Extract the lines verbatim, starting at the line containing "15% off with coupon 15FREEIMAGES (553, 308)" and ending at the line containing "Google Reverse Image Search (559, 250)", including both.

[Records from a pointing dataset]

★ ★ ★ ★ ★ ★ ★

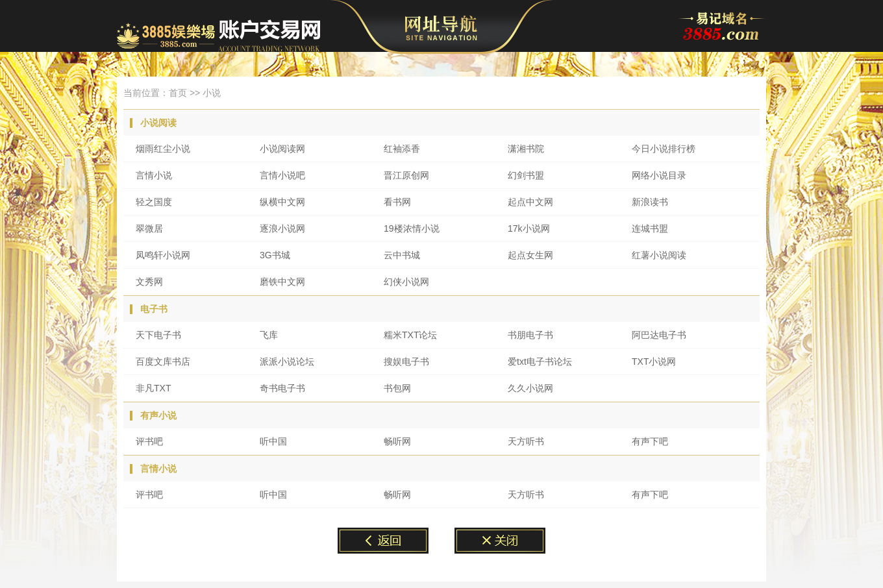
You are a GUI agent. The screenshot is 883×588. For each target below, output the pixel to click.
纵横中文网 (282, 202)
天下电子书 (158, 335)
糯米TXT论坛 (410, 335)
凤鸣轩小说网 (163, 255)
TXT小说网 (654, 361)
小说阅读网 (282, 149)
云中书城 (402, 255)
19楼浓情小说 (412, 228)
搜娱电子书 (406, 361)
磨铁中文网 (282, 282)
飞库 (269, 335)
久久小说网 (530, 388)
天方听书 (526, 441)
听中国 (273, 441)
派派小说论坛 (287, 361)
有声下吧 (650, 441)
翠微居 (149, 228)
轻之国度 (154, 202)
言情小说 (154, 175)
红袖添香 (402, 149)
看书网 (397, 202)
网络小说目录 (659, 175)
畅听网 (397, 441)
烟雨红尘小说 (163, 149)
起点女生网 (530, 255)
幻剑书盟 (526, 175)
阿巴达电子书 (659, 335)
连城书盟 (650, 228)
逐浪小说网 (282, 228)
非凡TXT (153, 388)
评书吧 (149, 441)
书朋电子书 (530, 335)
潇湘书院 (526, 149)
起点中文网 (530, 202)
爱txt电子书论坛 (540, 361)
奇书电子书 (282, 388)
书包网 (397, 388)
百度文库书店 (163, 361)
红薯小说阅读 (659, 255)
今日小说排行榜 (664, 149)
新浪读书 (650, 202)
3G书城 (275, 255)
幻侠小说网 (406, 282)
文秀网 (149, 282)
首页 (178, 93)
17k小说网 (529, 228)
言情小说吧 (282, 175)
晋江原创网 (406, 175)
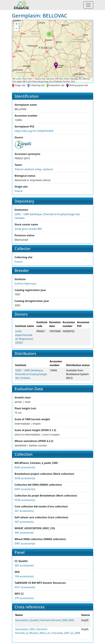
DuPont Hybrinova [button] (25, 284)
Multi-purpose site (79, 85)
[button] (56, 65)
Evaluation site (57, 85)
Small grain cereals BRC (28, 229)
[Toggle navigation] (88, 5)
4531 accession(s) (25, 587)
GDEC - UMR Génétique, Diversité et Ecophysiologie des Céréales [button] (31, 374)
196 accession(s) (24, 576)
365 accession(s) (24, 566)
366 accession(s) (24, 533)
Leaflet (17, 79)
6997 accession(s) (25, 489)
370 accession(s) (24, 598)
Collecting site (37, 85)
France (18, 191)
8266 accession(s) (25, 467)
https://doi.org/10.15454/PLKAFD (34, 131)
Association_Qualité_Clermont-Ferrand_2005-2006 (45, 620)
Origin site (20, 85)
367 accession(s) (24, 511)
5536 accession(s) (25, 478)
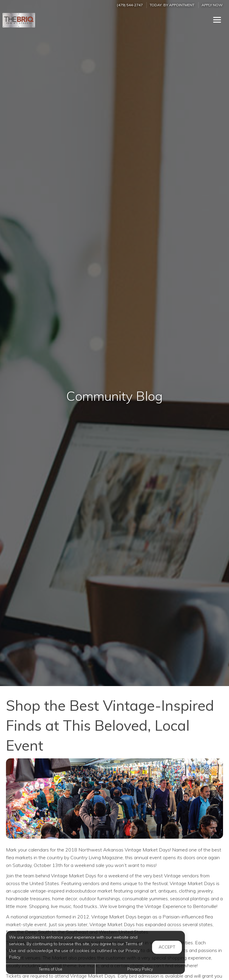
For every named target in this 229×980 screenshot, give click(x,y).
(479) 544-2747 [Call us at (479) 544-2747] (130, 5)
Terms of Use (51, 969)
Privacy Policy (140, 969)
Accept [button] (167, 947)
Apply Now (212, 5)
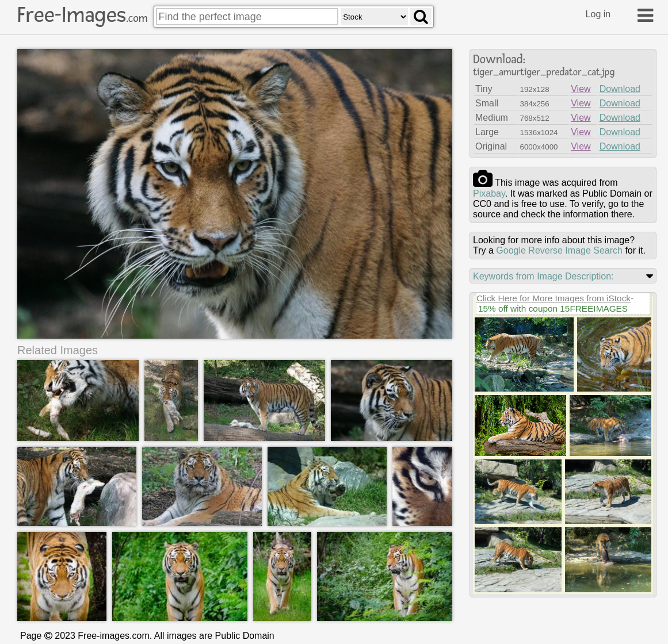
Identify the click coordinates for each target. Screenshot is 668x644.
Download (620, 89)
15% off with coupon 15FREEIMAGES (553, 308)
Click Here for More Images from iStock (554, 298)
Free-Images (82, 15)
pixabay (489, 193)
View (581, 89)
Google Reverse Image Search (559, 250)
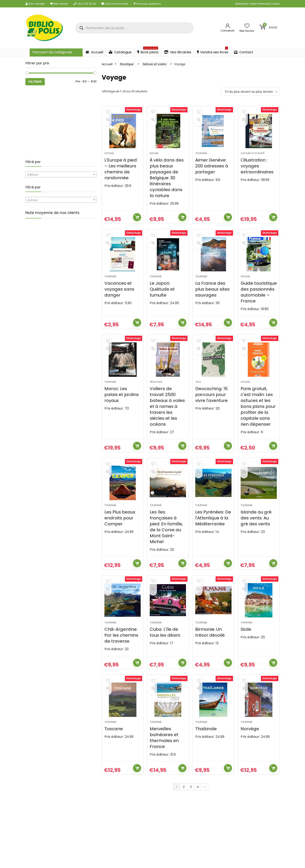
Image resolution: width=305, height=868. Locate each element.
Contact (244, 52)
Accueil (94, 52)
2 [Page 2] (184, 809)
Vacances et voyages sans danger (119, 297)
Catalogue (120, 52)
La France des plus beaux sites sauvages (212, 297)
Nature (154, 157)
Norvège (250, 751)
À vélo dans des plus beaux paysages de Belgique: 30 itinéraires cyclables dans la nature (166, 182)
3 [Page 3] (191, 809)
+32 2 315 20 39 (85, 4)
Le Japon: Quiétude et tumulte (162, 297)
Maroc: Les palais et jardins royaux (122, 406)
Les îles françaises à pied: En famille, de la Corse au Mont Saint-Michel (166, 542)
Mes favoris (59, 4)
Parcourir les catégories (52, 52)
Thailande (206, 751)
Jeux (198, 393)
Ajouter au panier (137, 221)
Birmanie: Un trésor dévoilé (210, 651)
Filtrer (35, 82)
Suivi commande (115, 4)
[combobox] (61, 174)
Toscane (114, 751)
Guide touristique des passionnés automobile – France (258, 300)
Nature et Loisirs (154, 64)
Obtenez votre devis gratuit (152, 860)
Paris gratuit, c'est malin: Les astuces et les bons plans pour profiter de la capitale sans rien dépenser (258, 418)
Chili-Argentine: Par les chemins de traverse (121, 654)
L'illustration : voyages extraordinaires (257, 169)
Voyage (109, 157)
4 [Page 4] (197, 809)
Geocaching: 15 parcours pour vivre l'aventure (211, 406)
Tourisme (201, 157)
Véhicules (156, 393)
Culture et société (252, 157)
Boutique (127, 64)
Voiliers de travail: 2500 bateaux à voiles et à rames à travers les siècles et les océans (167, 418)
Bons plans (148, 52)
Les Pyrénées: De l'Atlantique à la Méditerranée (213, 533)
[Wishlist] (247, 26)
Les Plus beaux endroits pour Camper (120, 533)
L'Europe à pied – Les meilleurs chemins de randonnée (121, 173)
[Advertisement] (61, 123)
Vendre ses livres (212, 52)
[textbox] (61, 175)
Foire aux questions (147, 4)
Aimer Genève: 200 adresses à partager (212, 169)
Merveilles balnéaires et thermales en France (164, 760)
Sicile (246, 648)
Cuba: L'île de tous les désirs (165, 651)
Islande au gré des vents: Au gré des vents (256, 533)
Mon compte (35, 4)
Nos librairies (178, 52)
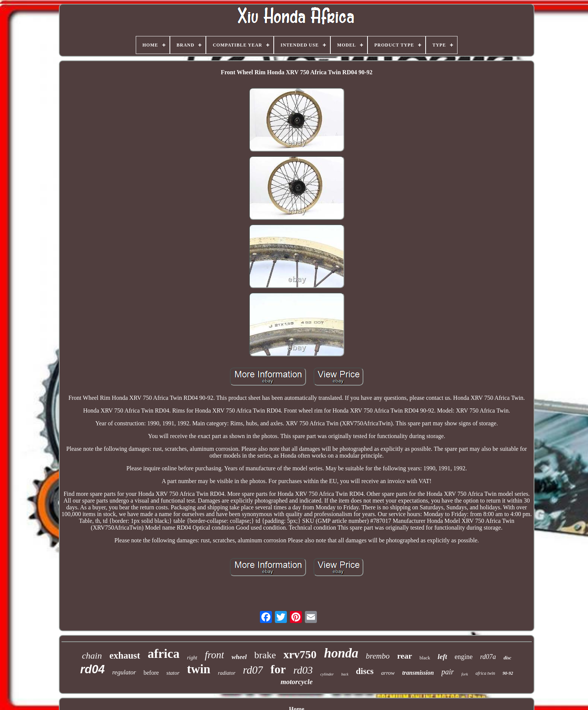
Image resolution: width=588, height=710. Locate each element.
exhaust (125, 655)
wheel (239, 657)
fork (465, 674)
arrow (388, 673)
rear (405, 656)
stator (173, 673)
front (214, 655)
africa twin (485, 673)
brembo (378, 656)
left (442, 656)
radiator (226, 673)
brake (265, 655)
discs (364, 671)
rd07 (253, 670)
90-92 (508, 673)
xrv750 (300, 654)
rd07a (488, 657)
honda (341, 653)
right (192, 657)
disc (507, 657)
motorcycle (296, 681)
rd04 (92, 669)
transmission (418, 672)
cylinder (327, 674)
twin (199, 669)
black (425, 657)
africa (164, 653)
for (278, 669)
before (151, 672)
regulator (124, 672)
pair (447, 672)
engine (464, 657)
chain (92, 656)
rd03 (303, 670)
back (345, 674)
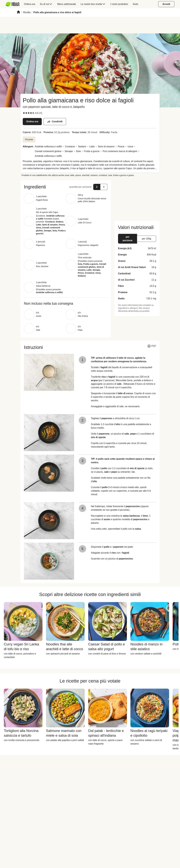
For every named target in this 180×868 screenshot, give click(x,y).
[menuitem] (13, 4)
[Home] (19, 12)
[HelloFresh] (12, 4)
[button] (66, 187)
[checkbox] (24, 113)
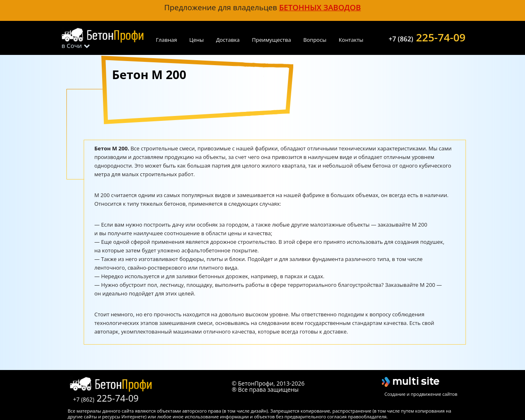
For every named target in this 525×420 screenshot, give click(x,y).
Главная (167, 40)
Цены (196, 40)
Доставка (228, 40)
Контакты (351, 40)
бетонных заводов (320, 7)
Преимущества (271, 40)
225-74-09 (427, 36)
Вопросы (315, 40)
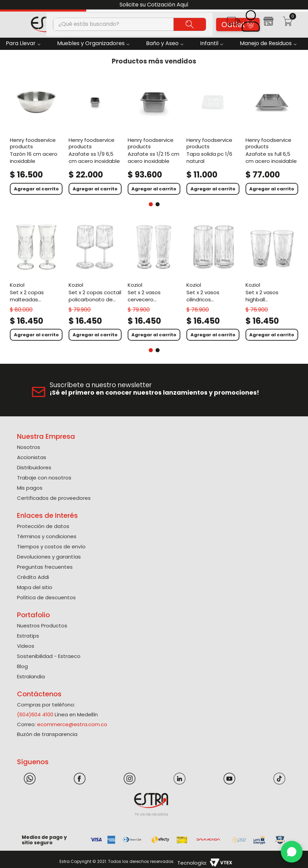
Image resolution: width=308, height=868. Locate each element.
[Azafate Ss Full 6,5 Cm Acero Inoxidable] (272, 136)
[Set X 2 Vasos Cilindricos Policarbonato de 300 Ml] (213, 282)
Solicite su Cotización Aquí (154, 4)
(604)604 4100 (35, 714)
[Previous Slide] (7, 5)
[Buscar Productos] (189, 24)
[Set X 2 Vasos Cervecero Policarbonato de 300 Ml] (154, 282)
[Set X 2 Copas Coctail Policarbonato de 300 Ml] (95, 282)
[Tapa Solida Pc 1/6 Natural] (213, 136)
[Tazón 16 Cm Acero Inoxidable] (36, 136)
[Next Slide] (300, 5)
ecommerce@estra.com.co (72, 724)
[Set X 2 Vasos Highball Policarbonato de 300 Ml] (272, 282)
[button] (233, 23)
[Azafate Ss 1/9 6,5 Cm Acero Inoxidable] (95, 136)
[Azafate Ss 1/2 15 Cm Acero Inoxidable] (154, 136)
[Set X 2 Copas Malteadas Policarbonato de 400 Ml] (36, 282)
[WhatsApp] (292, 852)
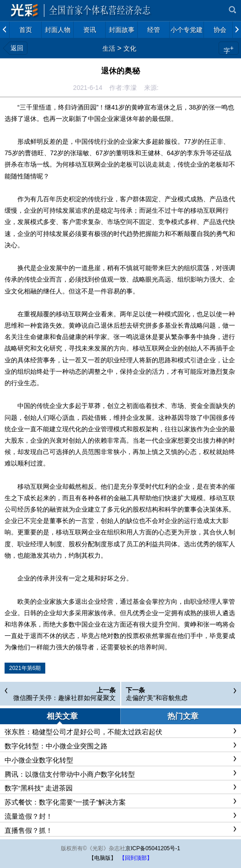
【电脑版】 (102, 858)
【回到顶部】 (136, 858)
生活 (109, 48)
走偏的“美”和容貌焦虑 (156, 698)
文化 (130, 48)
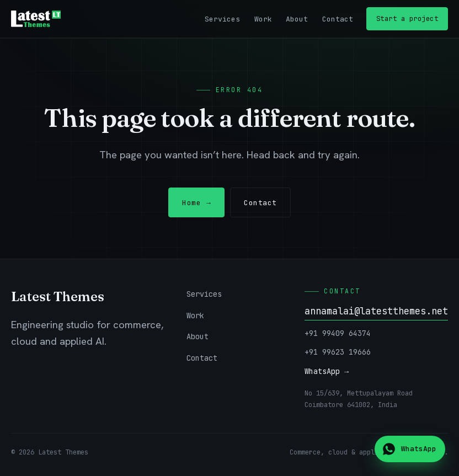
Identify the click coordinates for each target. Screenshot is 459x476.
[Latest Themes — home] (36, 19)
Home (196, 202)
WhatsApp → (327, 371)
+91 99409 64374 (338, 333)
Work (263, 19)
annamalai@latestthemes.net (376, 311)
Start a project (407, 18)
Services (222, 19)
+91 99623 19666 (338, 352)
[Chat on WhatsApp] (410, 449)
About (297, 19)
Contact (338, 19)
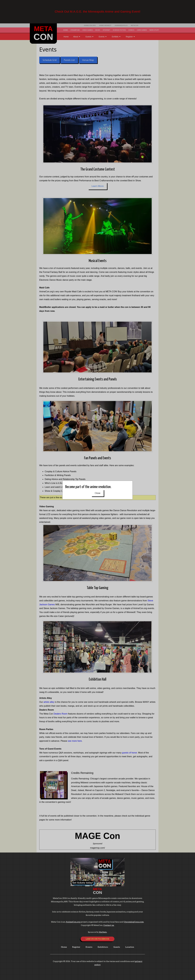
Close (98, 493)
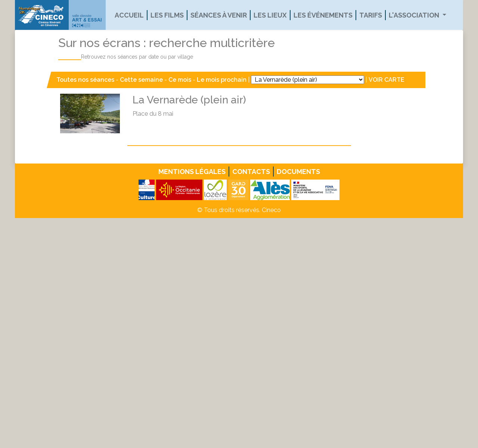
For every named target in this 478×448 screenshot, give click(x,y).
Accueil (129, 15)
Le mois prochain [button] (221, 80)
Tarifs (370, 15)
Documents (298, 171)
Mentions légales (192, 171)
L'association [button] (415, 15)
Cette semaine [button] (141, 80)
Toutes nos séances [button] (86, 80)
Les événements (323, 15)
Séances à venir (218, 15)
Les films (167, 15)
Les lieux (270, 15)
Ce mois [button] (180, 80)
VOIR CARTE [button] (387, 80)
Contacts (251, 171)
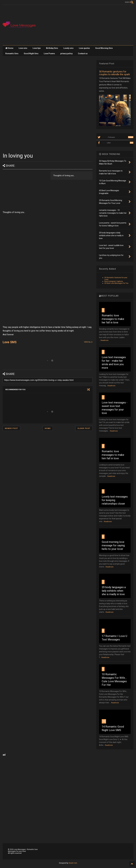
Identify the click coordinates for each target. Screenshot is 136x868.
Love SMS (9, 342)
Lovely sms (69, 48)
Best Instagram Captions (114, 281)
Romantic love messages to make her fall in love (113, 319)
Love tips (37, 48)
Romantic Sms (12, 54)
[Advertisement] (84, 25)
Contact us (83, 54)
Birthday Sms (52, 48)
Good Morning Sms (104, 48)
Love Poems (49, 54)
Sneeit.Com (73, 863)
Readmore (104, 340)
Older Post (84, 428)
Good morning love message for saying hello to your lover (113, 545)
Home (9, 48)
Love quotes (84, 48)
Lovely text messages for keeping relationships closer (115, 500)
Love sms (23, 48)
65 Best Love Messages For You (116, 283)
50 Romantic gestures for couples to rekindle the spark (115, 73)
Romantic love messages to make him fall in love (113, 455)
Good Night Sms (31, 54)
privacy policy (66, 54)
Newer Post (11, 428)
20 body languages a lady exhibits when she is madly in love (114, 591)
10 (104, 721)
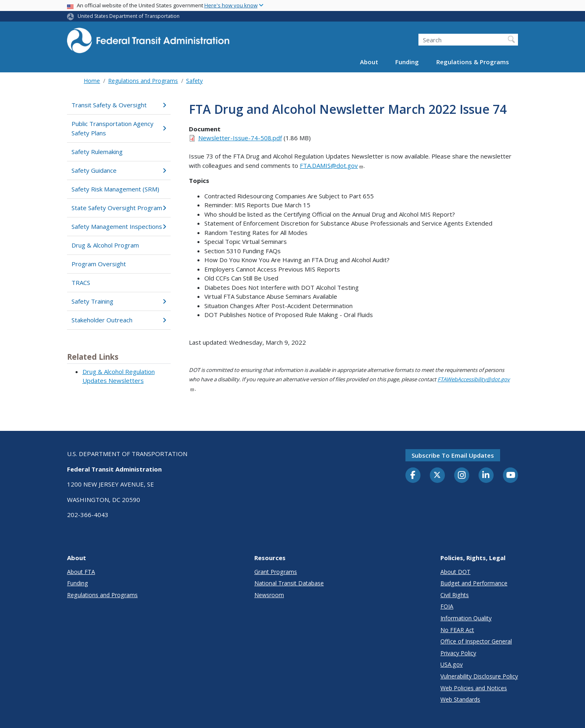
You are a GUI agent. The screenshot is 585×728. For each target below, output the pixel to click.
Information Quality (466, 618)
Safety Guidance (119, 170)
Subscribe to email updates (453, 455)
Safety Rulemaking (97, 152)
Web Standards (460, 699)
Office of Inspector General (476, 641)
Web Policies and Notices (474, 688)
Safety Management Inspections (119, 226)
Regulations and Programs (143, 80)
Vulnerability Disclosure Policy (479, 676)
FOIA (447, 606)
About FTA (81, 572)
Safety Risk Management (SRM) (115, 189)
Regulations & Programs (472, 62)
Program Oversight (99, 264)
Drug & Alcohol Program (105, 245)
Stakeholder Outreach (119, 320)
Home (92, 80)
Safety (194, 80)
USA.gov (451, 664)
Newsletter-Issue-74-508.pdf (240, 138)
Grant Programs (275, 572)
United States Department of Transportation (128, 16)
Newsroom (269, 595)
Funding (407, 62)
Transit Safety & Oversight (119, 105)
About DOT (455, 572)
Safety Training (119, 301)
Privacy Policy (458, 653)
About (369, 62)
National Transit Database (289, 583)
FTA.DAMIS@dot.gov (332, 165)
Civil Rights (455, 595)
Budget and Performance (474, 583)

★ ★ ★ ★ ★ ★ ★

## Complete answer:
15% off with coupon 15FREEIMAGES (553, 308)
Click Here for More Images from iStock (554, 298)
Free-Images (82, 15)
pixabay (489, 193)
View (581, 89)
Google Reverse Image Search (559, 250)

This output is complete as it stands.